When customers don’t buy from you, they have a reason. Price too high, doubts about your company, weak support policies, product fall short.
Of course, customers don’t always tell you the real reason they’re not ready to buy. That’s why marketing needs to know every possible customer objection in advance and develop messaging and tools that help your sales team overcome each one.
This isn’t the same thing as putting forth your value propositions, which tend to reside on a higher, more strategic plane. This is more tactical. It’s more a “fight fire with fire” mentality.
- Your potential customer objects: “We don’t really know your company that well.” You overcome: “Some of our other customers felt that way before they purchased from us. Here, check out these testimonials and case studies from them.”
- Your potential customer objects: “Your product will be too hard to implement.” You overcome: “Did you see this brochure on our five-step plan we use to get all our customers up an running within 30 days?”
- Your potential customer objects: “Your price is too high.” You overcome: “Let’s use this ROI calculator to demonstrate the true value and return on investment our product will deliver over the next five years.”

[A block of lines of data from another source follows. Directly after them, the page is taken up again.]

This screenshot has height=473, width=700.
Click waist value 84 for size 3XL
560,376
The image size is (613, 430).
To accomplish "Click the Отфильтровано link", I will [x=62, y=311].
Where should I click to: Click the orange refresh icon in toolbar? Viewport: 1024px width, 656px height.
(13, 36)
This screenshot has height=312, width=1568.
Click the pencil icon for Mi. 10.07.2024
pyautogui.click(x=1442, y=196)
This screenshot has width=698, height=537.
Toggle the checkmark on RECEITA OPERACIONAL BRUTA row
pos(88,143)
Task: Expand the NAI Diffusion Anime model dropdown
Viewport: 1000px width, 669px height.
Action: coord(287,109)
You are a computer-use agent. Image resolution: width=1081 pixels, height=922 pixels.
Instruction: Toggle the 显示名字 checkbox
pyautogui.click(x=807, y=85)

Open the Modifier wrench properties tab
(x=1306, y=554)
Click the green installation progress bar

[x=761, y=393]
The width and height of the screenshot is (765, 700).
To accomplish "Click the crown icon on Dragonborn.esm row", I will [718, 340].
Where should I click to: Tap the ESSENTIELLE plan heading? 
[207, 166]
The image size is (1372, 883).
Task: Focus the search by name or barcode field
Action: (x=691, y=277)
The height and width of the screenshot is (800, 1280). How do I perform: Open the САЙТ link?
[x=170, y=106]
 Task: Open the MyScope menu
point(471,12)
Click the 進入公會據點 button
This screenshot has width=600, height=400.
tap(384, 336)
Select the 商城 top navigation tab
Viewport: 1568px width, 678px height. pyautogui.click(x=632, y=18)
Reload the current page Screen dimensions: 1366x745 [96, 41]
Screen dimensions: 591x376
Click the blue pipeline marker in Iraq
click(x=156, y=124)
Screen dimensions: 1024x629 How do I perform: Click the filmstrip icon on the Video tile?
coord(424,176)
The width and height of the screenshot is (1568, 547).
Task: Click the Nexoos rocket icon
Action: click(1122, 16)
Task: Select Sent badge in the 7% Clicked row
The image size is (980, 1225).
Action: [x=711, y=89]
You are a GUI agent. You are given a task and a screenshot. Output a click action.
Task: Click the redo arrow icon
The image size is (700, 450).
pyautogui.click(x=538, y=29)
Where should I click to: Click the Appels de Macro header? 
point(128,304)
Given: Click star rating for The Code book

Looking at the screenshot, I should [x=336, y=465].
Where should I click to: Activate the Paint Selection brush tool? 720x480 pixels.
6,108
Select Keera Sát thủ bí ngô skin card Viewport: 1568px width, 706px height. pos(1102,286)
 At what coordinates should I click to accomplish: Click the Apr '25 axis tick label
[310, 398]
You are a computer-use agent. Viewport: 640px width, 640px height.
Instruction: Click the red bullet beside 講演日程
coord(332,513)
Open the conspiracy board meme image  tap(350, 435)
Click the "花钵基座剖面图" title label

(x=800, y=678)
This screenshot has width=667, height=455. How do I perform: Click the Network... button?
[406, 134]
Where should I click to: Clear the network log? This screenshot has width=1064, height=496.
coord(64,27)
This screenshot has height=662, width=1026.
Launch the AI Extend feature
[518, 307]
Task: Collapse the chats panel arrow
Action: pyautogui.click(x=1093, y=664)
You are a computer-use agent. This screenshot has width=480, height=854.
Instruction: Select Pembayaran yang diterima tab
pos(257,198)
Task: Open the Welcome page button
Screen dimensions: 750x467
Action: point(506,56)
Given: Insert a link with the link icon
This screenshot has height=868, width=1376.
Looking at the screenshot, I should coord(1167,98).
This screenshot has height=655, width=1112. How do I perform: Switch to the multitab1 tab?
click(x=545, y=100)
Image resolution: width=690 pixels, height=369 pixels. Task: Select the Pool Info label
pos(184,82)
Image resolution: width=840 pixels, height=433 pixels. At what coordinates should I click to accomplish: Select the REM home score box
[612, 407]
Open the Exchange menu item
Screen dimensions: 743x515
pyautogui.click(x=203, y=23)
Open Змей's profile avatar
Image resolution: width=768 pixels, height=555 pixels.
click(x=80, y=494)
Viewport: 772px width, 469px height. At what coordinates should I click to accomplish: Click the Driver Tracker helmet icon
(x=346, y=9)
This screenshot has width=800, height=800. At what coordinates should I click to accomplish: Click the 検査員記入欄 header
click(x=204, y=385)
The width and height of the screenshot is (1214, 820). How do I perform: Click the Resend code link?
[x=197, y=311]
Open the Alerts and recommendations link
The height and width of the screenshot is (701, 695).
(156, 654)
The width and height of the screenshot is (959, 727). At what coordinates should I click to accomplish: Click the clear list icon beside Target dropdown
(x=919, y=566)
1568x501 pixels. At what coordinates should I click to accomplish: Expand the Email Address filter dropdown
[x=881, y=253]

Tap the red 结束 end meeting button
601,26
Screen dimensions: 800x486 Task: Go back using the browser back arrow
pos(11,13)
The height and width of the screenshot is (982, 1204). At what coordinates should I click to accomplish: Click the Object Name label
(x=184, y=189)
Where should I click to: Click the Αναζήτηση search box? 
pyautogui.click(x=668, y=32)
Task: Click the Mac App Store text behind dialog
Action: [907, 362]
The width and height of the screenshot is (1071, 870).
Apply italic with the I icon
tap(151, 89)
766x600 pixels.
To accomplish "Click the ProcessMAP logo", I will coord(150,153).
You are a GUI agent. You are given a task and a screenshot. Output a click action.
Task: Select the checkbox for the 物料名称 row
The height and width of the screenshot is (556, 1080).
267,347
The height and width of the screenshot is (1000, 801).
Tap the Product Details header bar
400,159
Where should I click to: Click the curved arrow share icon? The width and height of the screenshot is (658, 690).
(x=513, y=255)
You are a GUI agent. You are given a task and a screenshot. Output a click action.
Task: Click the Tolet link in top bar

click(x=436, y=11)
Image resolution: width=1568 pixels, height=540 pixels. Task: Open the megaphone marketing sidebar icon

- Your potential customer objects: “I hate change. I like doing things the same way I’ve always done them.” Okay, this can be the immovable object. Still, you must overcome: “Let me share with you these industry statistics that show the increasing rate of adoption of this technology. Within a year, most of your competitors will be moving in this direction. Without it, you may lose your competitive advantage and even market share.”
When planning your marketing content and sales tools, ask: What objections do your potential customers raise? How will you overcome them?